I'm working with SQL and user input. So I'm using the glue
library to handle with parameterized queries.
However, to keep things clean, I wrapped that all in a function:
safeQuery <- function(con, sql, ...) {
sql = glue_sql(sql, ..., .con=con)
query <- dbSendQuery(con, sql)
out <- dbFetch(query)
dbClearResult(query)
return(out)
}
So I just call that function with the connection, the SQL code and a list of parameters for that SQL code which glue_sql
binds appropriately.
This works just fine.
Now, I have a specific SQL call which I use in one way or another quite often, but with varying parameters.

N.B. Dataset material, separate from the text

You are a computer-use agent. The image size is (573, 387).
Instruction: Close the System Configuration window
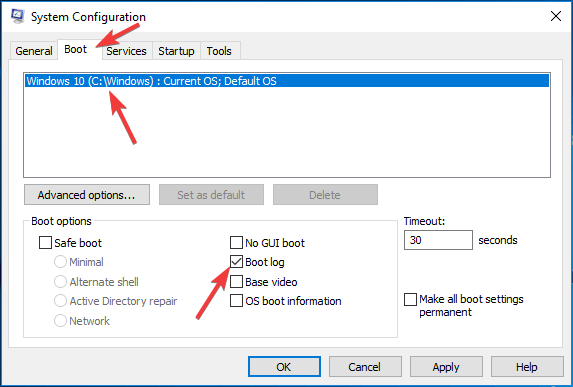click(x=555, y=16)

So I decided to create a function for that:
get_data <- function(con, params) {
safeQuery(con,
"SELECT *
FROM foo
WHERE bar IN ({vars*})",
vars=params)
}
p = c(1, 2)
get_data(con, p)
So, the user data (in this case c(1, 2)
) would be passed to get_data
, which would pass it along with the SQL call to safeQuery
, where glue_sql
will take care of the bindings.
However, if I actually try to run get_data
, I get an error
object 'params' not found
Googling and SO'ing has made it clear this has to do with R's lazy evaluation.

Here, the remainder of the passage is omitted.